Bon, nous nous mettons en route et après la petite ballade à pied pour s’assurer que le cheval est bien synchronisé à son cavalier et que la selle est mise bien à sa place, prenons place sur le dos de sur nos amis, avec beaucoup de douceur et de respect. Je suis étonnée du calme de ma jument. Je teste sa sensibilité pour le changement de direction en utilisant les aides minimes (oeil, nombril, jambe) et je suis étonnée de la sensibilité de Judith, on aurait dit qu’elle venait d’être travaillée. Il suffit d’hausser un peu l’énergie pour qu’elle parte au petit trop, pas besoin de cravache. C’est vraiment étonnant et agréable de pouvoir me faire comprendre de mon amie équine d’une manière aussi légère. Je ne peux pas croire qu’elle n’ait passé son examen label loisir que l’automne précédent après avoir fait une carrière de poulinière ! La surprise n’était pas finie, Pyrène la jument destinée à Ondine, n’a pas eu de cavalier sur son dos depuis des mois, elle à fait son examen label loisir en même temps que Judith, mais le plus étonnant c’est qu’elle n’a que 5 ans ! J’ai du mal à le croire, je demanderai à Jean Louis de confirmer la chose.
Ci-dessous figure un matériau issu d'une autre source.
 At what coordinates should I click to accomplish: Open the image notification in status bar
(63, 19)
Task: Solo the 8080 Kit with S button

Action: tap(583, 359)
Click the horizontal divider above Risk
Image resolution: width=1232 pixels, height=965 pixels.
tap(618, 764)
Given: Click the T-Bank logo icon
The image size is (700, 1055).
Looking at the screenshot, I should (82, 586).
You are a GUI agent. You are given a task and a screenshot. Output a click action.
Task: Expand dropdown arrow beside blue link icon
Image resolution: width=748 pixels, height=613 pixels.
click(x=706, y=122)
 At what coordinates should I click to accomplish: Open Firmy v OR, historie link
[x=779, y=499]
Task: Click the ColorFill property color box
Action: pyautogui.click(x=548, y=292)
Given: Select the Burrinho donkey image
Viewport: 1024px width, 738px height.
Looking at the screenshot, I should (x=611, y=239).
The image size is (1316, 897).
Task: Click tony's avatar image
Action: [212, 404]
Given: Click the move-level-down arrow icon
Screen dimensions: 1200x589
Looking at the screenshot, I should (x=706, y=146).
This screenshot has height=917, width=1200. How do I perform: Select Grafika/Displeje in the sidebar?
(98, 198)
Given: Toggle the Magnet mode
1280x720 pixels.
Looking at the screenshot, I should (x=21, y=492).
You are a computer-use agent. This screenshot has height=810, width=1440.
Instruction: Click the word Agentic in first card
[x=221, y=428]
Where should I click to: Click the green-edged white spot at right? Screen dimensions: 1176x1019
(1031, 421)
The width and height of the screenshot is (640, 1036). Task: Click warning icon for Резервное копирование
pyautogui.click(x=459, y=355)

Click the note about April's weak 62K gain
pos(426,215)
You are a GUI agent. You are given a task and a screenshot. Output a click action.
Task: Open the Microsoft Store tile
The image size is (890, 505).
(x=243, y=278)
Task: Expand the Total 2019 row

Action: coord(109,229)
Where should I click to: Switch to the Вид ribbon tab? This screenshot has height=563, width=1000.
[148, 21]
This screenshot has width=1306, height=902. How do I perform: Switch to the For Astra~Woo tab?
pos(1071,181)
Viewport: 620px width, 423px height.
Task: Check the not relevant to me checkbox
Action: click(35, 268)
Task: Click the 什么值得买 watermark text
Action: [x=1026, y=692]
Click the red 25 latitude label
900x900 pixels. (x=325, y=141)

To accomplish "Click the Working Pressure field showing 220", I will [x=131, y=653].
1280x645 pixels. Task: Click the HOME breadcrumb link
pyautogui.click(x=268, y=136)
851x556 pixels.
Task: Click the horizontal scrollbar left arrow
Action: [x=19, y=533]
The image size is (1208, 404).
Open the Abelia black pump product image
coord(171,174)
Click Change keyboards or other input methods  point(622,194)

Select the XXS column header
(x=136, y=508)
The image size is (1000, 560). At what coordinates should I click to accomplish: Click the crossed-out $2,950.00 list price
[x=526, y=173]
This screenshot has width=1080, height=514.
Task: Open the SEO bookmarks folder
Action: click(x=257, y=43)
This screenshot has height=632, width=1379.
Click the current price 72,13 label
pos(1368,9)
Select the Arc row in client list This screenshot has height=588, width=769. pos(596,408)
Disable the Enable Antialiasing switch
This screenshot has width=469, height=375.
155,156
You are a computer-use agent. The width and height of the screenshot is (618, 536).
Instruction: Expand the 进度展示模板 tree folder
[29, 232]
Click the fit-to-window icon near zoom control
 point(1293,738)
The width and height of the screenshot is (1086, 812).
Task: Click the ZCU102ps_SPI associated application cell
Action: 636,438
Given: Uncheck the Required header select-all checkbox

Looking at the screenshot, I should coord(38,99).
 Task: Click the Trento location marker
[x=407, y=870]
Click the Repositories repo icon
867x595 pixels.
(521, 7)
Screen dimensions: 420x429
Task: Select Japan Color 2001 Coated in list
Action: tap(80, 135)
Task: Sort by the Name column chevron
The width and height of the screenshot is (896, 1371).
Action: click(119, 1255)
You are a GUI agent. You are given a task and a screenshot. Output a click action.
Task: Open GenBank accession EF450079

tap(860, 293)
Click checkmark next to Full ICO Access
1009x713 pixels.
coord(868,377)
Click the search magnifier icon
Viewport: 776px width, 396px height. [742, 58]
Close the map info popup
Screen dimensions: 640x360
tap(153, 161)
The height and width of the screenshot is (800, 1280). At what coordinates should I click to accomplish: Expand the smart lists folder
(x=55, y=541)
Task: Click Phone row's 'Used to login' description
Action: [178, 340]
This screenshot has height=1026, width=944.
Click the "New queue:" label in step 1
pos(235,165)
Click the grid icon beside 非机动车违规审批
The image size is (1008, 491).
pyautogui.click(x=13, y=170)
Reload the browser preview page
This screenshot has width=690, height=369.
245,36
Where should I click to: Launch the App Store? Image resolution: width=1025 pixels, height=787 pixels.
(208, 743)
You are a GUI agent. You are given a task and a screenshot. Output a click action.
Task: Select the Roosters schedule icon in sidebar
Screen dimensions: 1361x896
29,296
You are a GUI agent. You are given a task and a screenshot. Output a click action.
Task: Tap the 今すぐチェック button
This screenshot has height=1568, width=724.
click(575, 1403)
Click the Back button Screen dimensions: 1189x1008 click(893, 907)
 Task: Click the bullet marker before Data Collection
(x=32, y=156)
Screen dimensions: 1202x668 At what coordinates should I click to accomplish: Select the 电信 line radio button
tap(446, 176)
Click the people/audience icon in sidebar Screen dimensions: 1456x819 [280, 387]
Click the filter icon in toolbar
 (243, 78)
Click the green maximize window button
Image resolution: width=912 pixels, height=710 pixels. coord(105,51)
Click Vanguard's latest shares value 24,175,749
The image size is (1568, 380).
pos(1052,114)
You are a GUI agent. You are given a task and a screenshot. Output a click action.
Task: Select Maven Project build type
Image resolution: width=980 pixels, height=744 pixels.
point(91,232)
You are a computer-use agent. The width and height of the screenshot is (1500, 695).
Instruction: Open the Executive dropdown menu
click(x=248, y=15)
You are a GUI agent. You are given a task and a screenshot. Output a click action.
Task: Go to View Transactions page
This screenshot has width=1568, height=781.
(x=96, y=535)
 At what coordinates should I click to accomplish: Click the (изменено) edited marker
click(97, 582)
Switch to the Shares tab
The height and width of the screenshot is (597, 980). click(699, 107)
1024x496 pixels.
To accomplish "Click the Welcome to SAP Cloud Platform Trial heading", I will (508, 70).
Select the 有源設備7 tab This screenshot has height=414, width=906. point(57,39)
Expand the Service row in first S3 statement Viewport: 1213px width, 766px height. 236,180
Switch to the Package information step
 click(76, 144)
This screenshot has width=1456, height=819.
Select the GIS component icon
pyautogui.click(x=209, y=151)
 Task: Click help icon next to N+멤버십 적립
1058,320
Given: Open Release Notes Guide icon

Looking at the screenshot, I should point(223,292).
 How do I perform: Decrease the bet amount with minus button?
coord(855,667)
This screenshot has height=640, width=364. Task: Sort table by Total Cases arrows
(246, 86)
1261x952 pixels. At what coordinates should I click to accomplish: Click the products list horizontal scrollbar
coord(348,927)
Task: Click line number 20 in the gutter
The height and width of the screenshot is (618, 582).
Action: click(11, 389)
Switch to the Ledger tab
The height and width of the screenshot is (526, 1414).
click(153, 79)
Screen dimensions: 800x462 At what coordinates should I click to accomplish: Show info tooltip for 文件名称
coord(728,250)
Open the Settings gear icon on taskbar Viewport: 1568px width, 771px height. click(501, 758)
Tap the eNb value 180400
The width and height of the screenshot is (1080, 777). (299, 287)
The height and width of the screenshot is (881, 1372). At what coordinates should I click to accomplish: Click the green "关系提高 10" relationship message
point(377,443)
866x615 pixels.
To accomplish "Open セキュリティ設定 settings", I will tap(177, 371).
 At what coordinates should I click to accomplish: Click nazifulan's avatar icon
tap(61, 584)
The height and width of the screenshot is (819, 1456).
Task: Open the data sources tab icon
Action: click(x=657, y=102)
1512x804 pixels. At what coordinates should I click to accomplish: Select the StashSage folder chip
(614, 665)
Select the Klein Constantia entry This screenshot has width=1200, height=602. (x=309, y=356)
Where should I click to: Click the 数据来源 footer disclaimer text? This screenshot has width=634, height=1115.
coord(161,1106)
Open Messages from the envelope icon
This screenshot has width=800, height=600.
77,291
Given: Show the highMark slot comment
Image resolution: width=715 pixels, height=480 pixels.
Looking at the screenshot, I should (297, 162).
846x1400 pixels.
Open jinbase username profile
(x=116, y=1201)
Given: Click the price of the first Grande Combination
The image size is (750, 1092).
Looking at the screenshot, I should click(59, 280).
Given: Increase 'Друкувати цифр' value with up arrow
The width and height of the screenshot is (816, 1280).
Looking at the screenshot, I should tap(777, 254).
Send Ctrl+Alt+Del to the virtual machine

Il confirme !
Le cheval de Mérens est rustique et costaud, il semble lourd, mais il a du sang, tout juste ce qu’il faut, en plus est très attentif à l’homme et je remarque que ces juments sont d’une extrème sensibilité aux aides subtiles. Ce n’est qu’en les équitant que l’on s’en rend compte.

On passe nos matinées à faire de merveilleuses ballades guidée par Véziane et nos après-midi à faire l’imprinting des poulains ou vérifier et solidifier des clôtures pour leur sécurité.
Au Haras Picard du Sant, l’imprinting des poulains consiste à les sensibiliser au toucher de la texture du licol Parelli sur leur peau, et puis de l’accepter autours de la tête, de leur faire donner les pieds, de faire le jeu de l’amitié de le jeu du porc-épic, le jeu de la guidance, en fait ce sont les jeux que l’on retrouve dans le Parelli Natural Horsemanship.
Je suis éberluée car ce n’est pas tout..... Tout cela se fait au beau milieu d’un pré, les mamans sont là et jettent un oeil de temps en temps à leur descendence et un autre à Igor, bel étalon de Mérens à la crinière généreuse et aux allures nobles, que l’on vient d’ammener au haras et qui se pavanne. Igor restera avec ce troupeau ainsi constitué, en liberté, pour les deux prochain mois, afin d’assurer la continuité de la race du cheval de Mérens HPS.
Donc immaginez, dans ce pré il y a 6 poulains, leurs mères, en plus 6 ou 7 juments qui n’ont pas de poulains, il y a Igor qui leur fait la cour gentiment et il y a nous : Ondine Christine Jean Louis et moi qui faisons l’imprinting aux poulains, et tout ça se déroule de manière naturelle en toute quiétude.
Je me sens sur une île de paix, coupée du reste du monde, hors du temps.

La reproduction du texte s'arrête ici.